◆ **WHAT YOU NEED TO DO**:
Go through the entries below. Copy each line in which "camera" appears.

== SUPPLIED INFORMATION ==

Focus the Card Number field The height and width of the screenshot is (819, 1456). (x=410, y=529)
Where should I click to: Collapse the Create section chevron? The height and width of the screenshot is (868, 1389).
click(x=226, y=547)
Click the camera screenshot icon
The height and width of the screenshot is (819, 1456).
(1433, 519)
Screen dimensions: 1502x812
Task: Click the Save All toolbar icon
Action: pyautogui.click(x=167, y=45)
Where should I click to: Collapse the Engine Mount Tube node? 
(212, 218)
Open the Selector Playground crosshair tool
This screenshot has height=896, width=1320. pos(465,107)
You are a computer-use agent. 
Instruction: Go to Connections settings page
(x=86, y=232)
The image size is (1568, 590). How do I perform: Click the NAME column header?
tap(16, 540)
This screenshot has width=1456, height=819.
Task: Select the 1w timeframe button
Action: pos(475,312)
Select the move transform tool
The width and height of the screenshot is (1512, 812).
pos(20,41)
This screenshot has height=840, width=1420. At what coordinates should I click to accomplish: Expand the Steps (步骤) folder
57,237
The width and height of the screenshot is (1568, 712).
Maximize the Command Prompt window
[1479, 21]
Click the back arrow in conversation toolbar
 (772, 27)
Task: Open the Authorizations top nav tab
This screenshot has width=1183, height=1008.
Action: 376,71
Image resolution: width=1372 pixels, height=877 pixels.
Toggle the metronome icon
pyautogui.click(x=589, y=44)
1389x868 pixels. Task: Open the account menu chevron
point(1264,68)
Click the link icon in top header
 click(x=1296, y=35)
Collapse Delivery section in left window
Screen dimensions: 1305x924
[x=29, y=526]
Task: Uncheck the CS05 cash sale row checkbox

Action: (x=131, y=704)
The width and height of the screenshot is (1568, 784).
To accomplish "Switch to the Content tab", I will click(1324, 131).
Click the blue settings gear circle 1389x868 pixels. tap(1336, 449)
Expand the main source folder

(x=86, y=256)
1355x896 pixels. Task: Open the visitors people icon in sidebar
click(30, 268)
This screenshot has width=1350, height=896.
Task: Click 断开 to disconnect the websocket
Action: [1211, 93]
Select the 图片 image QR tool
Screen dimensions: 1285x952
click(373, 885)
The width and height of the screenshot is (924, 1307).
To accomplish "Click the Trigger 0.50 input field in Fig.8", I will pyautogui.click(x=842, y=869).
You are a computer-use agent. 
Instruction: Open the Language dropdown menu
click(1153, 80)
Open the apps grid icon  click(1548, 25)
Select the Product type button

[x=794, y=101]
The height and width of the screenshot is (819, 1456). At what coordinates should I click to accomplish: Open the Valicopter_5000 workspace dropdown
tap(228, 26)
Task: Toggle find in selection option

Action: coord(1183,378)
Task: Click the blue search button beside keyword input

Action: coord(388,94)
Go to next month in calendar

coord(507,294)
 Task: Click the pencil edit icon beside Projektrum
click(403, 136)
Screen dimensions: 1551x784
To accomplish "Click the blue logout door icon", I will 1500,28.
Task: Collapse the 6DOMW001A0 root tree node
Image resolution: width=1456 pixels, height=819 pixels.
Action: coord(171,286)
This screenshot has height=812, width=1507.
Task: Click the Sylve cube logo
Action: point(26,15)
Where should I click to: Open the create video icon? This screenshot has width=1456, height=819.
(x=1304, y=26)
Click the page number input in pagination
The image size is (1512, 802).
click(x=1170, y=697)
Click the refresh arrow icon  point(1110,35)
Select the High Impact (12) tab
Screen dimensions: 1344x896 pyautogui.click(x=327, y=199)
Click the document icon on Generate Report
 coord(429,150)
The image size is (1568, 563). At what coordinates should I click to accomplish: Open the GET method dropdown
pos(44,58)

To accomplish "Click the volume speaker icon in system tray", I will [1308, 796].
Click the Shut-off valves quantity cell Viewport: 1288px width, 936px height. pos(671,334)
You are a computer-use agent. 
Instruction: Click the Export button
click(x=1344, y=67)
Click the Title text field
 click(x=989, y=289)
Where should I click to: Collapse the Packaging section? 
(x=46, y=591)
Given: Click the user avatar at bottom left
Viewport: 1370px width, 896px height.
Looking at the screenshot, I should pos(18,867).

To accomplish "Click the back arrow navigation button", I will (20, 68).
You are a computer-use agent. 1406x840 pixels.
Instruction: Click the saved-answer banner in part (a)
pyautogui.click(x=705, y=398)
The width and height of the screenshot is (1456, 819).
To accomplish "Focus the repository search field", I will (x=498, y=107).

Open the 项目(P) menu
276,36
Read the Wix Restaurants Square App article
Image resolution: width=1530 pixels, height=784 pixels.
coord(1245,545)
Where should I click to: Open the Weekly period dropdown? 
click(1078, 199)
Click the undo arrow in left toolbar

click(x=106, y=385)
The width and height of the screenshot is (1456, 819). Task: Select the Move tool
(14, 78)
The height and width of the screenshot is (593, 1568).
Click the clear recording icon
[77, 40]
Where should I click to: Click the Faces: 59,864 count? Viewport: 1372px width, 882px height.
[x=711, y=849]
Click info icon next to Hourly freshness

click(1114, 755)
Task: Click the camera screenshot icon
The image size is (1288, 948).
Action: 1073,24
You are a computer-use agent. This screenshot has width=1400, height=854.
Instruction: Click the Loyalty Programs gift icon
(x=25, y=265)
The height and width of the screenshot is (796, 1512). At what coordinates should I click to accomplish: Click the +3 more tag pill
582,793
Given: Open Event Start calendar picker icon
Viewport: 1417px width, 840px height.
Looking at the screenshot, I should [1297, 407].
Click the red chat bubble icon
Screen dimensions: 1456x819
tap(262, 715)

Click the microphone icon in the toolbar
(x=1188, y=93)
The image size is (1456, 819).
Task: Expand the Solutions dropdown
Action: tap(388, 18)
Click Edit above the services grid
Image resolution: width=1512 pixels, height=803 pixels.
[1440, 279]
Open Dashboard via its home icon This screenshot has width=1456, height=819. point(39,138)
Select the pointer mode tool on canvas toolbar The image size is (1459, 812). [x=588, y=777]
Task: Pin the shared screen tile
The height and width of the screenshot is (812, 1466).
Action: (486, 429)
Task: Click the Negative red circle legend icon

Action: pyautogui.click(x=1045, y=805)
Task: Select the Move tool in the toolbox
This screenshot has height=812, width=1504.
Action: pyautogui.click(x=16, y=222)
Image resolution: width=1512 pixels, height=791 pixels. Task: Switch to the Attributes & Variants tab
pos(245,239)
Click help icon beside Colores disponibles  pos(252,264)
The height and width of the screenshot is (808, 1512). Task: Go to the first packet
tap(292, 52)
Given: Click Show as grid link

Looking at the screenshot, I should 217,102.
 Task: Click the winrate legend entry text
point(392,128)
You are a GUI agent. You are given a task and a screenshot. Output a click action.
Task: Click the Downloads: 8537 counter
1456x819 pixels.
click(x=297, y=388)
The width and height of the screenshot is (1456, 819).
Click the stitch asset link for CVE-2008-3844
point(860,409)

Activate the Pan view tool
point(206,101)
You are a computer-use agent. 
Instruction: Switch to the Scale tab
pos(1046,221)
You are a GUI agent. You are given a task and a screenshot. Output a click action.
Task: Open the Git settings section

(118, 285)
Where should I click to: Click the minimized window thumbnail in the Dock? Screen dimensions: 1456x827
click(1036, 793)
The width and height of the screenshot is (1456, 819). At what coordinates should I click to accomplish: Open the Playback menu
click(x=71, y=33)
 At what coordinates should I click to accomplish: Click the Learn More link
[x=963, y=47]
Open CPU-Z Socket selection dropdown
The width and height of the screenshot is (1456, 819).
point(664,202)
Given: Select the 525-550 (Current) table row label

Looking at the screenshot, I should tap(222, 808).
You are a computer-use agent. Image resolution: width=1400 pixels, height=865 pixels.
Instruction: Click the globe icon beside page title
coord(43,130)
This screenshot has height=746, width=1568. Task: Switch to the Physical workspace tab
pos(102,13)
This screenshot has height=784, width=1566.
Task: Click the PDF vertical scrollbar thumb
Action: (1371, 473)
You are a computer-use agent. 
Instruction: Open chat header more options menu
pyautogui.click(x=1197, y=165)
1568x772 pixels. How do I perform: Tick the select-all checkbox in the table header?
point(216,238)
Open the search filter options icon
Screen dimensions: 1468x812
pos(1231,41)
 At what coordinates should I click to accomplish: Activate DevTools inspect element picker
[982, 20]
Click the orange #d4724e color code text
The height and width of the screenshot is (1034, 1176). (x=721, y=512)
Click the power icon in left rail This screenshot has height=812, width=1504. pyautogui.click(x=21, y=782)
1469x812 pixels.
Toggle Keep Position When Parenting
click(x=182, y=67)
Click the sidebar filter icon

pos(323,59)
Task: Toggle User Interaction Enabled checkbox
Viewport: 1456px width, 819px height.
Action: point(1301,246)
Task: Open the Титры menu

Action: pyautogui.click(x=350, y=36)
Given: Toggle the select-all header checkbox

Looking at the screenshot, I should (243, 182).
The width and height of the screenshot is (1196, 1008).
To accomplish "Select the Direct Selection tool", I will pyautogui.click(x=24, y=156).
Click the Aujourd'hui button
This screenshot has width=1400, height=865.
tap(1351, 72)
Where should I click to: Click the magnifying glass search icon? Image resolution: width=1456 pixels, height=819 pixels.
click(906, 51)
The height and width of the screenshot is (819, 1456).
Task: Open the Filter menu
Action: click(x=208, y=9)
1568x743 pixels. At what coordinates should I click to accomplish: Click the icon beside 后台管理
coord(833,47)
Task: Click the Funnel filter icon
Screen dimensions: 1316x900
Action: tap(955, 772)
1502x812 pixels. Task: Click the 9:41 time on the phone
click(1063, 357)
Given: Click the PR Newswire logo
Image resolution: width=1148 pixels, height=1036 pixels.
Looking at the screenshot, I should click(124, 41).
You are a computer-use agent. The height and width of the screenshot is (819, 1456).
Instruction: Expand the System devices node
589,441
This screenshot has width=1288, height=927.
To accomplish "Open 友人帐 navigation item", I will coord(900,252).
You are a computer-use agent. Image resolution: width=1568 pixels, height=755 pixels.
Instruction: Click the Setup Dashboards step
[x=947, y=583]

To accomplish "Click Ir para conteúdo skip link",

===

◆ **WRITTEN ANSWER**:
Click the camera screenshot icon
Task: Click the camera screenshot icon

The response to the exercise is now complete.